Task requirements –
Every line in the listing below from the one with "Given: Click the MediCare+ logo icon" through the one with "Enlarge the product image with 확대 button" is to be reproduced exactly, both ends included; leave out the rest.

Top of Given data

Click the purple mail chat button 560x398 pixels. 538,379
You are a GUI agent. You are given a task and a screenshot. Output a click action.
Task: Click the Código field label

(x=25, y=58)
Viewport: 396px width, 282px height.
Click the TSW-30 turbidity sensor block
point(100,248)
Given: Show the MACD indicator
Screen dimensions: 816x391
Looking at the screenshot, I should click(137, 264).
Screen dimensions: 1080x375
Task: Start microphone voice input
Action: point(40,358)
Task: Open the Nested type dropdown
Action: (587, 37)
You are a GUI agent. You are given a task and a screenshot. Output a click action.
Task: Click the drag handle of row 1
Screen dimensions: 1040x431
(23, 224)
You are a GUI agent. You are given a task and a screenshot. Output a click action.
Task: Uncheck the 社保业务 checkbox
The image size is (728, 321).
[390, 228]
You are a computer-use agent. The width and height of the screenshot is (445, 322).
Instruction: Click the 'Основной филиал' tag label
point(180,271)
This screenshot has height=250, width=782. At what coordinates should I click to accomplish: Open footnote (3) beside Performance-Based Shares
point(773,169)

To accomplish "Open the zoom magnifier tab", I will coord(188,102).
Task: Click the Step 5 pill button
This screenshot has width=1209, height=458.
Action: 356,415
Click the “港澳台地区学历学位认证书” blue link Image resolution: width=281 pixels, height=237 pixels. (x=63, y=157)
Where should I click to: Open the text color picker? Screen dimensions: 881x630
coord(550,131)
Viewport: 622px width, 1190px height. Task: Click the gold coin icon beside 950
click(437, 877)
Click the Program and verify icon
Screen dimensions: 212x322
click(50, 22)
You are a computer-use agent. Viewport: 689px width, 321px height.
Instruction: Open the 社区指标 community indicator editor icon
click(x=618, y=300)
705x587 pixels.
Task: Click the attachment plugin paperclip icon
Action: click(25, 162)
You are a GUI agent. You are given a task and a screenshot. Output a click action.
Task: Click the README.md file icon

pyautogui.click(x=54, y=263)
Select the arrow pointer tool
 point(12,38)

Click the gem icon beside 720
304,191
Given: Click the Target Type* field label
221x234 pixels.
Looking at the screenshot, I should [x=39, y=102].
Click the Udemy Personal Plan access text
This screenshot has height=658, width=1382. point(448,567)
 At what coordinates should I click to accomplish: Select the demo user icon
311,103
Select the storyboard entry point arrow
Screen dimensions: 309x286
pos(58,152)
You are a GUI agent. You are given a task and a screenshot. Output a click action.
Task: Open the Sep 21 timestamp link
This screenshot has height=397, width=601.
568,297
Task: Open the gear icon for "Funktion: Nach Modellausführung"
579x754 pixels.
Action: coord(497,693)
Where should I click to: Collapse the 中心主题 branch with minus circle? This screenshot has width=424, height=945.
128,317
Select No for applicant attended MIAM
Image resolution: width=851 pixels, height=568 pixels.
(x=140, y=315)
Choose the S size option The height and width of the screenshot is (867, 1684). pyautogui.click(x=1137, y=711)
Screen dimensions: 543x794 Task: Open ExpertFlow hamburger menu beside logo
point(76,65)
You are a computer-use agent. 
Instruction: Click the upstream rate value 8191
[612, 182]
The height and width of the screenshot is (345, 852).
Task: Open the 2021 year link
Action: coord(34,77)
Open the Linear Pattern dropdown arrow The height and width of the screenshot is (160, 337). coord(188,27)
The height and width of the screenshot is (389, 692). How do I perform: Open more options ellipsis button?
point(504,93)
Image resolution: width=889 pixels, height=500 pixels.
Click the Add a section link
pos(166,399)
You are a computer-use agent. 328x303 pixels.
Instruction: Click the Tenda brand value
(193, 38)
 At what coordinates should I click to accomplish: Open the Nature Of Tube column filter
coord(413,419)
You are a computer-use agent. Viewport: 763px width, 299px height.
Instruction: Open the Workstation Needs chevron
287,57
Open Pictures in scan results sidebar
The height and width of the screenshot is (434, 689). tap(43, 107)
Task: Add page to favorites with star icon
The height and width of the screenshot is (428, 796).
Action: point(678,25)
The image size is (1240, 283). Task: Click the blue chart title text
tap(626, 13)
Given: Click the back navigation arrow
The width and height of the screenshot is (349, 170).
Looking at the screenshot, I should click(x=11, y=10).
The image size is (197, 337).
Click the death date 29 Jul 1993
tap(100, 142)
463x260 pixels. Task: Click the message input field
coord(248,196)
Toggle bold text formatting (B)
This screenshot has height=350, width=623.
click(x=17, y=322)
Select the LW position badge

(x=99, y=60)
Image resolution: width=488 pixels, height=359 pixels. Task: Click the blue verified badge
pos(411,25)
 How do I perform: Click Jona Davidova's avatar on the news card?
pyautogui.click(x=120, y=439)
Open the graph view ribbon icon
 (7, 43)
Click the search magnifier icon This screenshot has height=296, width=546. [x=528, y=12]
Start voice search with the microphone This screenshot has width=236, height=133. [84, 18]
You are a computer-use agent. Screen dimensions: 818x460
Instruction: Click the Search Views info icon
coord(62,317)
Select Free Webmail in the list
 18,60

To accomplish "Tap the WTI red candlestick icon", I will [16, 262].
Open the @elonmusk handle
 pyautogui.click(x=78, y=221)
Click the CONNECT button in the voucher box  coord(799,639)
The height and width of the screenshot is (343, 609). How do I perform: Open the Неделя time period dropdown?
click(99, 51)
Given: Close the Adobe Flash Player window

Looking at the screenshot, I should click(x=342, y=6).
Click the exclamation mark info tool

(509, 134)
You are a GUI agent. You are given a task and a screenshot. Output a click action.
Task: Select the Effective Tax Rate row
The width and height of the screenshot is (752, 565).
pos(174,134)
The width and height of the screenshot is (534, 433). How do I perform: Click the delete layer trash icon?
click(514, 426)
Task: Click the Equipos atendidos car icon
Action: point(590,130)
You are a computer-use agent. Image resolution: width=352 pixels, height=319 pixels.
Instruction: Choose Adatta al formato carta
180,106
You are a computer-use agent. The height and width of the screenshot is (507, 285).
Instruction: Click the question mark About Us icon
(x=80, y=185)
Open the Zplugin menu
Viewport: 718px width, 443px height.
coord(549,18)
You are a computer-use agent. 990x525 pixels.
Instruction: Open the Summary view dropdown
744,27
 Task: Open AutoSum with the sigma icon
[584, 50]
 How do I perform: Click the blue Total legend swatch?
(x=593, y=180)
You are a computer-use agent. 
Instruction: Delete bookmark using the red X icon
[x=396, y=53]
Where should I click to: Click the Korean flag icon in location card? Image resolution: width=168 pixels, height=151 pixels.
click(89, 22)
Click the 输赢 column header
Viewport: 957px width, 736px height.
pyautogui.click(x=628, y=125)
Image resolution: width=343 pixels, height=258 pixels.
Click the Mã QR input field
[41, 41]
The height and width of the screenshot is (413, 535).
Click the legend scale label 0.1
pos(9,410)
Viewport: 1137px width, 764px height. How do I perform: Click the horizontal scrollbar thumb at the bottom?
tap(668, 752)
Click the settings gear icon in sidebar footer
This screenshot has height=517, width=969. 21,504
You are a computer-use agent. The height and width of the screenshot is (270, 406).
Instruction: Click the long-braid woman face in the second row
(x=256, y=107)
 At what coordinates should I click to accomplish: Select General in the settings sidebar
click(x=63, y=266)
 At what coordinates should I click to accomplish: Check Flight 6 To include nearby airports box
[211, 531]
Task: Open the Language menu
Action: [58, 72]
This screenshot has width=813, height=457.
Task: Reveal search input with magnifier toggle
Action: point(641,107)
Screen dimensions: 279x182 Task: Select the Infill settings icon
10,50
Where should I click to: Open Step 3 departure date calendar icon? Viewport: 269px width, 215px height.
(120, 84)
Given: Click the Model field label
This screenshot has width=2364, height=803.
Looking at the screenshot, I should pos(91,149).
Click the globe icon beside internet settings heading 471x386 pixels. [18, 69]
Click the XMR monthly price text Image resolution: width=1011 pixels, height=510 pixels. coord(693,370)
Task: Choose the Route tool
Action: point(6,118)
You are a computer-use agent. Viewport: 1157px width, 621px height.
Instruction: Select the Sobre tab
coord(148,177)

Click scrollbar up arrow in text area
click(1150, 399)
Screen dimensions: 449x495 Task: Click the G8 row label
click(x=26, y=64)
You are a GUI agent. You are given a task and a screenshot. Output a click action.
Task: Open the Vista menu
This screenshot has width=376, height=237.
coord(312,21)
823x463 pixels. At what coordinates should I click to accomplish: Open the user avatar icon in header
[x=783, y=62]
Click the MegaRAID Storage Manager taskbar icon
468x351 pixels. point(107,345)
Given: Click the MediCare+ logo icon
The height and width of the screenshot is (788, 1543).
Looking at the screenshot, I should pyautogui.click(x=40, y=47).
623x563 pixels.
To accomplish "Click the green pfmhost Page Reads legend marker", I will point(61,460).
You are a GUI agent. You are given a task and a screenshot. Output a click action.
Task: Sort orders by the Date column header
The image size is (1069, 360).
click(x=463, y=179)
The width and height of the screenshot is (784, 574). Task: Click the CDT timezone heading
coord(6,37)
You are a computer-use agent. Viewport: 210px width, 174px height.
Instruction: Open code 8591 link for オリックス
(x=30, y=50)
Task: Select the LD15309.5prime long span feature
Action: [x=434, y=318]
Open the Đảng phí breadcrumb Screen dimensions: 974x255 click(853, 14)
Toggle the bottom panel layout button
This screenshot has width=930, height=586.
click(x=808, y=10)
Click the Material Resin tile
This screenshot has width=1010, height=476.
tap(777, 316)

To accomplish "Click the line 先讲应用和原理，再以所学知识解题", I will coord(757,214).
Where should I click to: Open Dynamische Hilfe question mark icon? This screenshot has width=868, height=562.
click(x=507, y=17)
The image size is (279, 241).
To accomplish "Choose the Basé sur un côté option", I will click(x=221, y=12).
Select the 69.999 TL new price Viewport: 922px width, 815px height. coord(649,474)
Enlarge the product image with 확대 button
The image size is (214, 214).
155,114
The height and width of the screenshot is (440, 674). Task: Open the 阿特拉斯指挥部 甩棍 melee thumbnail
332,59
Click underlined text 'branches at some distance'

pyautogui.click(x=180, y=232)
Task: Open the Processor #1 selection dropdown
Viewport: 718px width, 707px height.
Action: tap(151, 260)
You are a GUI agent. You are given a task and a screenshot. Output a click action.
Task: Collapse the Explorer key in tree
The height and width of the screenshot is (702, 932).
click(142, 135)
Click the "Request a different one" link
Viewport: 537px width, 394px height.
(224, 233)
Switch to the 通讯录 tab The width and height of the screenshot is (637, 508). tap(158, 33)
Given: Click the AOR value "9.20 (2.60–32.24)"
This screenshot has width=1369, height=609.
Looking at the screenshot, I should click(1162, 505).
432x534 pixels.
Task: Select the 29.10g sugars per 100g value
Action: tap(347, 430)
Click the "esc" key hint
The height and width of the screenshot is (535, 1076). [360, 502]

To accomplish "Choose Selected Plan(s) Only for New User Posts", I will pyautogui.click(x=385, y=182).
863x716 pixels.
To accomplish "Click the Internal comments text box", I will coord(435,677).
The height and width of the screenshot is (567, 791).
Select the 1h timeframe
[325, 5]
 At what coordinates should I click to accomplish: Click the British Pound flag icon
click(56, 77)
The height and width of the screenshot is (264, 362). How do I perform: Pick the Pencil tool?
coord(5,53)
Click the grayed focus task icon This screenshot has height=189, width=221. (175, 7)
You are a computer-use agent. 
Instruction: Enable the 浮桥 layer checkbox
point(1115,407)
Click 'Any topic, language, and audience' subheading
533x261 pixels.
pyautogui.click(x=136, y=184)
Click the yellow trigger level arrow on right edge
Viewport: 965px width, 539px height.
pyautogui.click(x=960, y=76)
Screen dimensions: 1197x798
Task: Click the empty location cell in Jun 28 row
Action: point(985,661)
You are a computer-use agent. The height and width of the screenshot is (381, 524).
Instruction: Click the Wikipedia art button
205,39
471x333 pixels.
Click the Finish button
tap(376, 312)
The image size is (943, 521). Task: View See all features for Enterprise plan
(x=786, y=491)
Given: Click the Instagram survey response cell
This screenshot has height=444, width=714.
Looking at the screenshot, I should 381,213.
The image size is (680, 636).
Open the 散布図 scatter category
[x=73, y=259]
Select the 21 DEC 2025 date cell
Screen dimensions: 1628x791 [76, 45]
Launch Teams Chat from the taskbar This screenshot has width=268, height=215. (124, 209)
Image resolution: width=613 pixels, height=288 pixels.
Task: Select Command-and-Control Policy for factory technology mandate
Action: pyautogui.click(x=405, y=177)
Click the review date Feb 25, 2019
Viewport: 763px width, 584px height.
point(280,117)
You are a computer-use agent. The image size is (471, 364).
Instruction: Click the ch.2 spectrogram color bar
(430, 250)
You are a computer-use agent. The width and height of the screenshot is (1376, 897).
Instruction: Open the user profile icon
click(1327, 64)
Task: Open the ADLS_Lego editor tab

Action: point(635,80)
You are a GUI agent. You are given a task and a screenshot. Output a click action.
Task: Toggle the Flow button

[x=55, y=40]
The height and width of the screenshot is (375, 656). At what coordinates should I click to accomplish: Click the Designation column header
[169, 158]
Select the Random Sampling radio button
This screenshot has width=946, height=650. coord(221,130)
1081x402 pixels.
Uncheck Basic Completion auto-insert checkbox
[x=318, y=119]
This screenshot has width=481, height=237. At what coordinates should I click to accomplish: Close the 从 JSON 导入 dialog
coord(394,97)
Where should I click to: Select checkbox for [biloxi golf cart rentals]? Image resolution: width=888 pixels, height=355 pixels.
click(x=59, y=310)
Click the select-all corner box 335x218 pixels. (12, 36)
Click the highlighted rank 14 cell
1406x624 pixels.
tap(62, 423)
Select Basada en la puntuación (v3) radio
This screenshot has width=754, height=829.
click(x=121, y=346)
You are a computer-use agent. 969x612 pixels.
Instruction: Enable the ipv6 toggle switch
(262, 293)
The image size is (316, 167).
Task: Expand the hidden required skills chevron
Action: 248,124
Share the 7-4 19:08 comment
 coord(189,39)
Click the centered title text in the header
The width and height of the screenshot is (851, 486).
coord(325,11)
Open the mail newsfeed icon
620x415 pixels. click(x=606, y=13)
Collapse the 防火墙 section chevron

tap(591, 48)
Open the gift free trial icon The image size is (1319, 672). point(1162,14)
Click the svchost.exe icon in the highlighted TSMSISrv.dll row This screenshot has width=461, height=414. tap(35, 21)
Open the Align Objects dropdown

Bottom of Given data

Output below –
Given: Click the MediCare+ logo icon
The height and width of the screenshot is (788, 1543).
Looking at the screenshot, I should pyautogui.click(x=40, y=47).
623x563 pixels.
To accomplish "Click the green pfmhost Page Reads legend marker", I will point(61,460).
You are a GUI agent. You are given a task and a screenshot. Output a click action.
Task: Sort orders by the Date column header
The image size is (1069, 360).
click(x=463, y=179)
The width and height of the screenshot is (784, 574). Task: Click the CDT timezone heading
coord(6,37)
You are a computer-use agent. Viewport: 210px width, 174px height.
Instruction: Open code 8591 link for オリックス
(x=30, y=50)
Task: Select the LD15309.5prime long span feature
Action: [x=434, y=318]
Open the Đảng phí breadcrumb Screen dimensions: 974x255 click(853, 14)
Toggle the bottom panel layout button
This screenshot has width=930, height=586.
click(x=808, y=10)
Click the Material Resin tile
This screenshot has width=1010, height=476.
tap(777, 316)

To accomplish "Click the line 先讲应用和原理，再以所学知识解题", I will coord(757,214).
Where should I click to: Open Dynamische Hilfe question mark icon? This screenshot has width=868, height=562.
click(x=507, y=17)
The image size is (279, 241).
To accomplish "Choose the Basé sur un côté option", I will click(x=221, y=12).
Select the 69.999 TL new price Viewport: 922px width, 815px height. coord(649,474)
Enlarge the product image with 확대 button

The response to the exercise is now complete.